▸ Text excerpt:
------------

In Vitro Binding Assays

The PRA1 mutants were subcloned into the modified pGAD424X prey vector (13) at the EcoRI and XhoI sites. They were then co-transformed as described (20) with Rab3A or VAMP2 bait plasmids (13) and grown on Trp and Leu drop-out plates for 3–5 days. The cells were patched onto filter paper, lysed by brief liquid nitrogen treatment, and incubated with 5-bromo-4-chloro-3-indolyl-β-D-galactopyranoside (X-gal) (21). The intensity as well as the time of onset was used to assess the strength of the interactions.

To verify the yeast two-hybrid results, in vitro binding studies were performed with recombinant His6-tagged Rab3A as described previously (14). GST-tagged VAMP2 (from Dr. W. S. Trimble) and His6-HA-tagged PRA1 wild type and mutants were purified as described previously (13), except that the PRA1 used in the PRA1/Rab3A binding assay was eluted with 50 mM EDTA. All recombinant proteins were quantified by densitometric analysis of Coomassie Blue-stained gels using bovine serum albumin as a standard. His6-tagged, purified PRA1s were covalently cross-linked to CNBr-activated Sepharose 4B (Amersham Biosciences). A typical PRA1-Rab3A binding assay contained 10.8 pmol of His6-HA-PRA1 cross-linked to CNBr-activated Sepharose 4B and 320 nM His6-Rab3A in 25 mM Tris-HCl, pH 7.5, 150 mM KCl, 0.5 mM MgCl2, 0.25 mM GDPβS, 10% glycerol, and 0.005% Triton X-100 in a total volume of 250 μl, and incubated for 1 h at 4 °C. The beads were then washed with ice-cold binding buffer. Denaturing loading buffer was added to the beads, and proteins purified with the beads were subjected to Western immunoblot analysis using anti-Rab3A antibodies (Santa Cruz Biotechnology) with Alexa Fluor 488-labeled goat anti-rabbit IgG as secondary antibodies (Molecular Probes). The assays were done in triplicate, and the signals were quantified using the Typhoon 8600 imager (Amersham Biosciences) and averaged for comparative analysis. Glutathione-agarose beads were used to pulldown GST-VAMP2 as described previously (13). A typical PRA1-VAMP2 binding assay contained 40 nM GST-VAMP2 or GST control and 30 nM His6-HA-PRA1s in 25 mM Tris-HCl, pH 7.5, 150 mM KCl, 10% glycerol, and 0.005% Triton X-100 in a total volume of 250 μl and was incubated for 1 h at 4 °C. Glutathione-agarose was used to recover the GST-VAMP2, and PRA1 was detected using anti-HA antibodies (Roche Molecular Biochemicals). The signals obtained were quantified as described above.

------------

▸ Activity list:
• A. In the binding assay methods, what was the PRA1 used in the PRA1/Rab3A binding assay eluted with?
• B. According to the binding assay methods, what components make up the buffer of a typical PRA1-VAMP2 binding assay? List each with its concentration.
• C. Continue the binding assay methods, beginning after their final sentence.

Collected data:
------------

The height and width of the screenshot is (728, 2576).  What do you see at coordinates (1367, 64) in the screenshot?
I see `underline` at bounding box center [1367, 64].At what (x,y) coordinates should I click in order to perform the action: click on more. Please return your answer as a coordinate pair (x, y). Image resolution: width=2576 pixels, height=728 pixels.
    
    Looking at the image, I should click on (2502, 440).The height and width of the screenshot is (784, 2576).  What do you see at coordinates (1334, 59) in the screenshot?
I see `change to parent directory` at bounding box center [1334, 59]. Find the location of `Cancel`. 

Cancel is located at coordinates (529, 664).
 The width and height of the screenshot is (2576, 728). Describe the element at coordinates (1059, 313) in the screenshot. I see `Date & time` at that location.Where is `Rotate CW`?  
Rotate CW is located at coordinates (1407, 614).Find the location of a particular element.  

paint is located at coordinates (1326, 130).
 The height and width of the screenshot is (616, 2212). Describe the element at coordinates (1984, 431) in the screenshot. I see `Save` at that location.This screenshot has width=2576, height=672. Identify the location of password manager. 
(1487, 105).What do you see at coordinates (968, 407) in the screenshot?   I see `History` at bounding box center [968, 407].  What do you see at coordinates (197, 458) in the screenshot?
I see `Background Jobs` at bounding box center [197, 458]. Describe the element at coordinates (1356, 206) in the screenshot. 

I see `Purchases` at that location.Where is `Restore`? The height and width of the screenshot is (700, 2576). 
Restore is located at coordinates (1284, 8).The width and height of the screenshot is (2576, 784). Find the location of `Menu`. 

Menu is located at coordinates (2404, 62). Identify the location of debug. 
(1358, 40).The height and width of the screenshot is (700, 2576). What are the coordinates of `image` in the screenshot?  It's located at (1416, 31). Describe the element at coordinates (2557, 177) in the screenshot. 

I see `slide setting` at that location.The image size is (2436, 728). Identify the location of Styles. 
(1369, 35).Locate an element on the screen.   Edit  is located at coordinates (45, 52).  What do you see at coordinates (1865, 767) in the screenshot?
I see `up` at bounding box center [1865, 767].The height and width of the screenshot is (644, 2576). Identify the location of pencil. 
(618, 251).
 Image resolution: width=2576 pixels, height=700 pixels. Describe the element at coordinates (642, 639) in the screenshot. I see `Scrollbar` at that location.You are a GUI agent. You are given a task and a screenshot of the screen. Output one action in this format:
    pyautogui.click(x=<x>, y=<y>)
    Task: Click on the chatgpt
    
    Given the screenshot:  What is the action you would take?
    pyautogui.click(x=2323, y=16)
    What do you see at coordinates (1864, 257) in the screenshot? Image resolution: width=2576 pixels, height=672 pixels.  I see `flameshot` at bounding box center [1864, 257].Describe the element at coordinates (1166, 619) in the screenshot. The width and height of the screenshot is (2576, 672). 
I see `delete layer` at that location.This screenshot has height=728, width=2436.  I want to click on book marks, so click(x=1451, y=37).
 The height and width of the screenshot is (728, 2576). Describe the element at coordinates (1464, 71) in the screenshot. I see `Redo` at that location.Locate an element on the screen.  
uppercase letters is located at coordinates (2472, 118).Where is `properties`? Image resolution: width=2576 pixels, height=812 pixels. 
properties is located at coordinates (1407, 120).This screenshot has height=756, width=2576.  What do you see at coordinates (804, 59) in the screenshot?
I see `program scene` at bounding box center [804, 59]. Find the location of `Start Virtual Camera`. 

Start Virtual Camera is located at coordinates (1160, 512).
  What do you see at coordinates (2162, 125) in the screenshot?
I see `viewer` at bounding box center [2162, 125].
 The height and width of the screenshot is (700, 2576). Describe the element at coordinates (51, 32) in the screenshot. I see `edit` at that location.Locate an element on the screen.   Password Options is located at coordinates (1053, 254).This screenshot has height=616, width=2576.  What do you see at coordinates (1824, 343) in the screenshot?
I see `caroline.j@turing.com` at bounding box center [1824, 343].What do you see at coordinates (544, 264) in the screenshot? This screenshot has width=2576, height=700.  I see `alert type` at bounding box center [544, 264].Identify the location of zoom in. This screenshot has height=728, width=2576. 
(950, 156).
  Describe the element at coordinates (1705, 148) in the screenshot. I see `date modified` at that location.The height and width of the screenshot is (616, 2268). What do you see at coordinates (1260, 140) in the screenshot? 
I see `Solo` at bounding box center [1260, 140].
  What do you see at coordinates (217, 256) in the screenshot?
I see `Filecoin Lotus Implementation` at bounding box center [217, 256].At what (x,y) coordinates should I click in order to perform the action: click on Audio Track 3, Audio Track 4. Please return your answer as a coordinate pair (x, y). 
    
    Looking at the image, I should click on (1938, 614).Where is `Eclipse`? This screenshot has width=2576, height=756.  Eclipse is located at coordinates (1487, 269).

------------

▸ Answer section:
• A. 50 mM EDTA

• B. 25 mM Tris-HCl, pH 7.5; 150 mM KCl; 10% glycerol; 0.005% Triton X-100

• C.
RESULTS

Mutation of PRA1 Alters Its Cellular Localization

To determine the function of PRA1, we employed a mutagenic approach by introducing point mutations to the two most highly conserved regions: one proximal to the first hydrophobic domain (residues 40 –104) and a second spanning residues 134 –171. The resulting amino-terminal HA-tagged PRA1 mutants were transfected into CHO and classified based on cellular localization (Table I). The wild type PRA1 is primarily localized to the Golgi complex (Fig. 1A) but retained in the ER in the truncated PRA1-(1–164) (Fig. 1B) (14). The class A mutants displayed an ER phenotype similar to PRA1-(1–164), suggesting that the protein was either retained in or retrogradely transported to the ER (Fig. 1C). The class B mutants were characterized by a highly condensed Golgi complex, which is suggestive of a defect in transport through this compartment (Fig. 1, D and E). Finally, in class C, PRA1 showed both Golgi and ER localization but with extensive tubular structures emanating from the Golgi complex (Fig. 1F). Two other PRA1 mutations, N77A and W154A, showed little or no significant change in their Golgi localization compared with the wild type. Thus, mutations targeted to the two conserved regions of PRA1 can alter the cellular localization of the protein as well as Golgi morphology.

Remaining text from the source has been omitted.